#### [READING PASSAGE]
Job:- A piece of code which reads some input from HDFS or local, performs some computation on the data and writes some output data.

Stages:-Jobs are divided into stages. Stages are classified as a Map or reduce stages(Its easier to understand if you have worked on Hadoop and want to correlate). Stages are divided based on computational boundaries, all computations(operators) cannot be Updated in a single Stage. It happens over many stages.

Tasks:- Each stage has some tasks, one task per partition. One task is executed on one partition of data on one executor(machine).

DAG:- DAG stands for Directed Acyclic Graph, in the present context its a DAG of operators.

Executor:- The process responsible for executing a task.

Driver:- The program/process responsible for running the Job over the Spark Engine

Master:- The machine on which the Driver program runs

Slave:- The machine on which the Executor program runs

All jobs in spark comprise a series of operators and run on a set of data. All the operators in a job are used to construct a DAG (Directed Acyclic Graph). The DAG is optimized by rearranging and combining operators where possible. For instance let’s assume that you have to submit a Spark job which contains a map operation followed by a filter operation. Spark DAG optimizer would rearrange the order of these operators, as filtering would reduce the number of records to undergo map operation.

Spark has a small code base and the system is divided in various layers. Each layer has some responsibilities. The layers are independent of each other.

enter image description here

  1. The first layer is the interpreter, Spark uses a Scala interpreter, with some modifications.
  2. As you enter your code in spark console(creating RDD's and applying operators), Spark creates a operator graph.
  3. When the user runs an action(like collect), the Graph is submitted to a DAG Scheduler. The DAG scheduler divides operator graph into (map and reduce) stages.
  4. A stage is comprised of tasks based on partitions of the input data. The DAG scheduler pipelines operators together to optimize the graph. For e.g. Many map operators can be scheduled in a single stage. This optimization is key to Sparks performance. The final result of a DAG scheduler is a set of stages.

#### [SUPPLIED MATERIAL]
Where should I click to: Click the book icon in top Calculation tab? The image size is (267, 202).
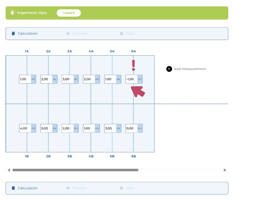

#### [TASK INSTRUCTIONS]
In the Spark overview, what is the name for the machine on which the Driver program runs?

#### [EXERCISE ANSWER]
The Master